Es gibt viele Ansätze für „saubere“ Fleischalternativen und neben klassischen pflanzenbasierten Alternativprodukten wie etwa Tofu und neuen Produkten wie „BeyondMeat“ könnte z.B. auch kultiviertes Fleisch, umgangssprachlich auch Laborfleisch genannt, eine Lösung darstellen. Hierbei werden Gewebezellen im Labor gezüchtet und in Fleischprodukte verarbeitet. Noch ist die Technologie sehr teuer, aber wenn eine groß angelegte Herstellung gelingt, könnte dies Tierleid verhindern und zugleich das Bedürfnis nach „echtem“ Fleisch stillen. Weitere Forschung ist darüber hinaus dringend notwendig, um die Bedürfnisse und das Wohlergehen von Tieren besser zu verstehen. Ein vertieftes Verständnis des Empfindungsvermögens verschiedener Tierarten wäre wünschenswert, um eine bessere ethische Entscheidungsgrundlage für Regulierungen zu besitzen.
Wann kommt es zum tierfreundlichen Wandel?
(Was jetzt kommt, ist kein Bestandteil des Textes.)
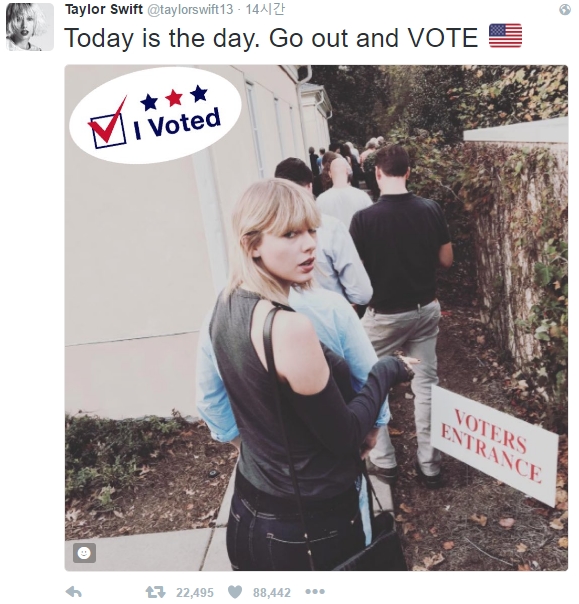The width and height of the screenshot is (579, 604).
Task: Click the smiley face icon on the photo
Action: click(84, 553)
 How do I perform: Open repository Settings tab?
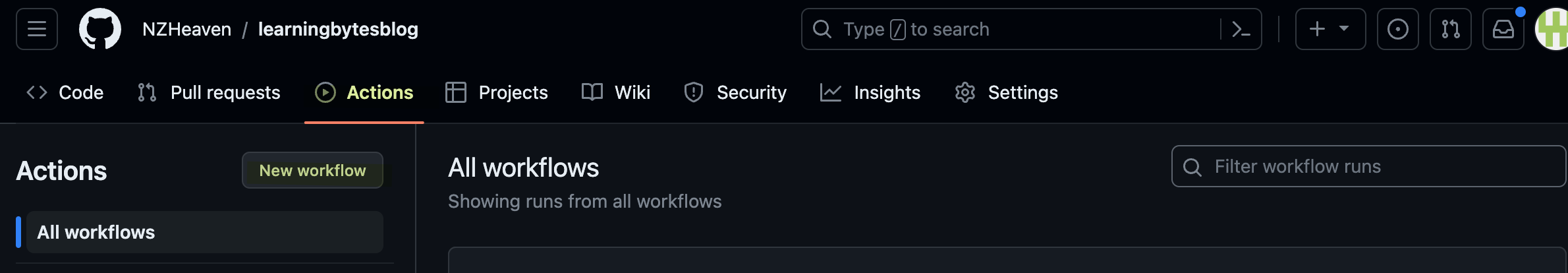click(1006, 92)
Seit großer legislativer Aktivität und wichtigen Beschlüssen Ende der 90er Jahre, wie der Richtlinie zum Schutz von Legehennen, gab es in den vergangenen zwei Dekaden eher verhaltene Fortschritte im EU-Tierschutz. Jetzt scheinen sich aber neue politische Möglichkeiten zu eröffnen: Die Kommission hat jüngst ihre sogenannte „Farm-to-Fork“-Strategie vorgestellt, die Maßstäbe für die zukünftige, nachhaltige landwirtschaftliche Versorgung setzen wird. In diesem Rahmen sollen bis Ende 2023 die bisherigen Tierwohl-Richtlinien überarbeitet werden.
Zudem gibt es Bewegung bezüglich eines Tierwohllabels, das von der deutschen Landwirtschaftsministerin Julia Klöckner (CDU) unterstützt wird, die derzeit die Ratssitzungen leitet. Zusätzliche Dynamik entsteht mit der Europäischen Bürgerinitiative „End the Cage Age“, die am 2. Oktober 2020 offiziell der EU-Kommission überreicht wurde. Wenn es den Tierschützer*innen gelingt, das Thema prominent auf die Agenda zu bringen und die öffentliche Unterstützung, die sich seit Jahren in Umfragen abzeichnet, in politischen Druck zu übersetzen, wird Europa vielleicht schon bald globale Maßstäbe im Tierschutz setzen.